It is often far easier to design complex, convoluted solutions than it is to determine what simple approach would suffice.  Whether we are in a hurry or don’t know where to begin an investigation, elegance is always a challenge. The industry momentum is to promote the more difficult path.  It is in the interest of vendors to sell more gear not only to make the initial sale but they know that with more equipment comes more support dollars and if enough new, complex equipment is sold the support needs stop increasing linearly and begin to increase geometrically as additional support is needed not just for the equipment or software itself but also for the configuration and support of system interactions or additional customization   The financial influences behind complexity are great, and they do not stop with vendors.  IT professionals gain much job security, or the illusion of it, by managing large sets of hardware and software that are difficult to seamlessly transition to another IT professional.
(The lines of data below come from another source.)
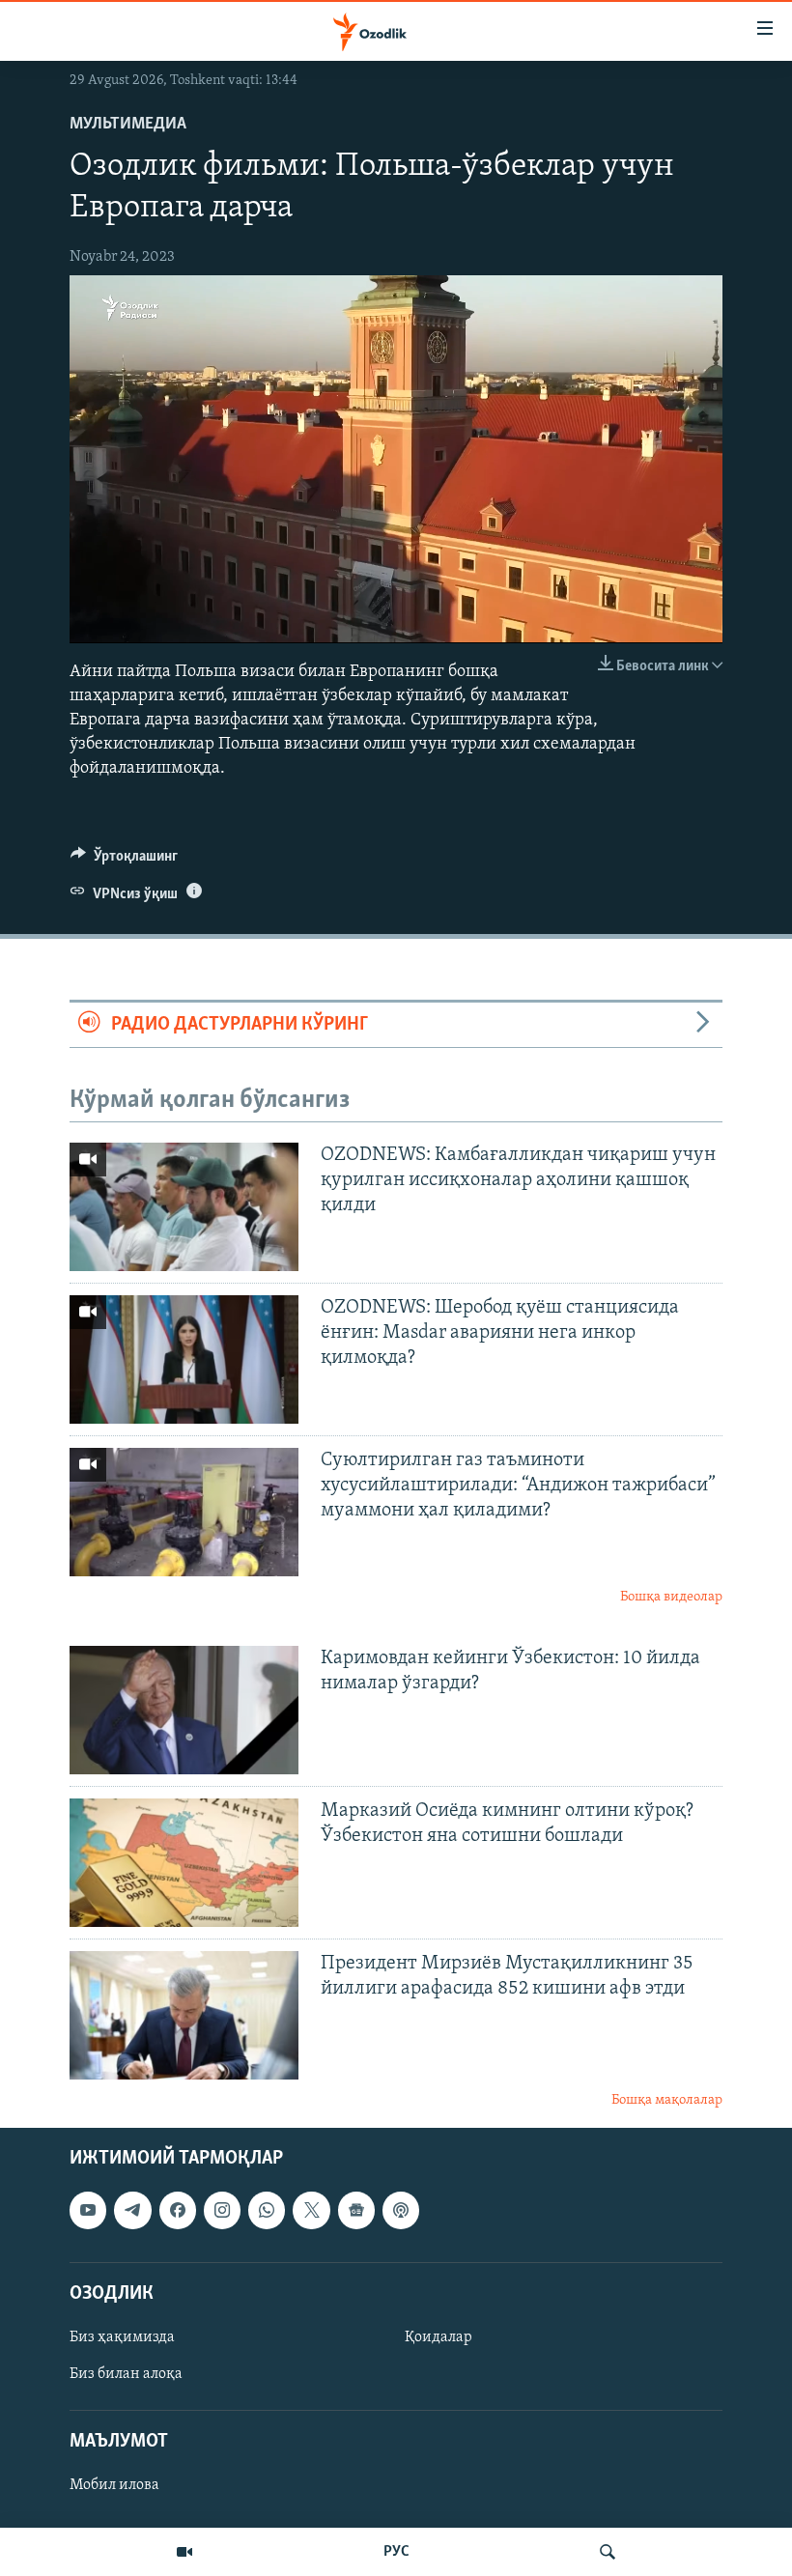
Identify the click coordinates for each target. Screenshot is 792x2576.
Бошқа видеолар (671, 1597)
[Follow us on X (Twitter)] (311, 2211)
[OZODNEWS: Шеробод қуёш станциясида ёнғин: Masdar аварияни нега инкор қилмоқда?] (184, 1359)
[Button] (124, 860)
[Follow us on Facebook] (177, 2211)
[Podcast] (400, 2211)
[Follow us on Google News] (356, 2211)
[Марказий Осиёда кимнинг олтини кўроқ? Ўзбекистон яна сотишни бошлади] (184, 1862)
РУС (396, 2552)
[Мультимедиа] (184, 2552)
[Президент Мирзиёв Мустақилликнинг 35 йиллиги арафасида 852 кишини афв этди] (184, 2015)
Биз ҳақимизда (122, 2337)
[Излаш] (607, 2552)
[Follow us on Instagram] (222, 2211)
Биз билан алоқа (126, 2374)
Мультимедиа (128, 124)
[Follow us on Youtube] (88, 2211)
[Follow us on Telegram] (132, 2211)
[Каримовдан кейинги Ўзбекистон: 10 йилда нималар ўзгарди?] (184, 1710)
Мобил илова (114, 2486)
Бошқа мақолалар (666, 2100)
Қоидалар (438, 2337)
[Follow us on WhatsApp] (266, 2211)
Often complexity is so assumed, so expected, that the process of selecting a solution begins with great complexity as a foregone conclusion without any consideration for the possibility that a less complex solution might suffice, or even be superior outside of the question of complexity and cost itself.  Complexity is sometimes even completely tied to certain concepts to a degree where I have actually faced incredulity at the notion that a simple solution might outperform in price, performance and reliability a complex one.
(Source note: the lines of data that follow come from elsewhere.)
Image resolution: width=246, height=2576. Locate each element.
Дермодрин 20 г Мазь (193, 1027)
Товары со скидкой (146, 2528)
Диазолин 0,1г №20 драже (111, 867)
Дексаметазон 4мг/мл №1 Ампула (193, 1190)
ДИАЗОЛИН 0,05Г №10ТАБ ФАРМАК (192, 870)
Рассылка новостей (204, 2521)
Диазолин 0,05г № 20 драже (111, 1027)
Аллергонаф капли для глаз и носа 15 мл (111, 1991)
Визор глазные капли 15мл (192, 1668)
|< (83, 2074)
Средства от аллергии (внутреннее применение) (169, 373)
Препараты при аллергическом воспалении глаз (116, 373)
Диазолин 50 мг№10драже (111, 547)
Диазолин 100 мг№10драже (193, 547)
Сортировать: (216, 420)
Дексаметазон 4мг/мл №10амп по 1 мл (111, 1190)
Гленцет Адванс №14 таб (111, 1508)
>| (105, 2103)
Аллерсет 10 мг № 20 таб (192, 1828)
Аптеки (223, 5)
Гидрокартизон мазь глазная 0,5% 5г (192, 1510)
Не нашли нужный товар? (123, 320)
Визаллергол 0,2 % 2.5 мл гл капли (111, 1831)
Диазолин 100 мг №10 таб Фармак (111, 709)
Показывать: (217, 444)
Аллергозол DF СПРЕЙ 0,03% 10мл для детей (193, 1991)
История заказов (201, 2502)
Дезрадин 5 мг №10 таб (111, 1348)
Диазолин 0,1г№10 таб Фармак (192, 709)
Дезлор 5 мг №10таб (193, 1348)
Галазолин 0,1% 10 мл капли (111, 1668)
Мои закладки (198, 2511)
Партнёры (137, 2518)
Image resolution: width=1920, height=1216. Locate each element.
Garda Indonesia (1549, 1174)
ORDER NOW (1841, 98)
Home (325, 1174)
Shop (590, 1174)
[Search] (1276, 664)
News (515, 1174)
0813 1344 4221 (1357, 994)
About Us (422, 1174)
Rhetoric is easy, but what is a real world example?  The best examples that I see today are mostly related to virtualization whether vis a vis storage or a cloud management layer or software or just virtualization itself.  I see quite frequently that a conversation involving just virtualization for one person brings an instant connotation of requiring networked, shared block storage, expensive virtualization management software, many redundant virtualization nodes and complex high availability software – none of which are intrinsic to virtualization and most of which are rarely for the purpose of supporting or really, even in the interest of the business for whom they will be implemented.  Rather than working from business requirements, these concepts arise predominantly from technology preconceptions.  It is simple to point to complexity and appear to be solving a problem – complexity creates a sense of comfort.  Filter many arguments down and you’ll hear “How can it not work, it’s complex?”  Complexity provides an illusion of completeness, or having solved a problem, but this can commonly hide the fact that a solution may not actually be complete or even functional but the degree of complexity makes this difficult to see.  Our minds will then not accept easily a simpler approach being more complete and solving a problem when a complex one does not because it feels so counter-intuitive.

A great example of this is that we resort to discussing redundancy rather than reliability.  Reliability is difficult to measure, redundancy is simple to quantify.  A brick is highly reliable, even when singular.  It does not take redundancy for a brick to be stable and robust.  Its design is simple.  You could make a supporting structure out of many redundant sticks that would not be nearly as reliable as a single brick.  If you talk in reliability – the chance that the structure will not fail – it is clear that the brick is a superior choice to several sticks.  But if you say “but there is no redundancy, the brick could fail and there is nothing to take its place” you sound silly.  But when talking about computers and computer systems we find systems that are so complex that rarely do people see when they have a brick or a stick and so, since they cannot determine reliability which matters, they focus on the easily to quantify redundancy, which doesn’t.  The entire system is too complex, but seeking the simple solution, the one that directly addresses the crux of the problem to solve can reduce complexity and provide us a far better answer in the end.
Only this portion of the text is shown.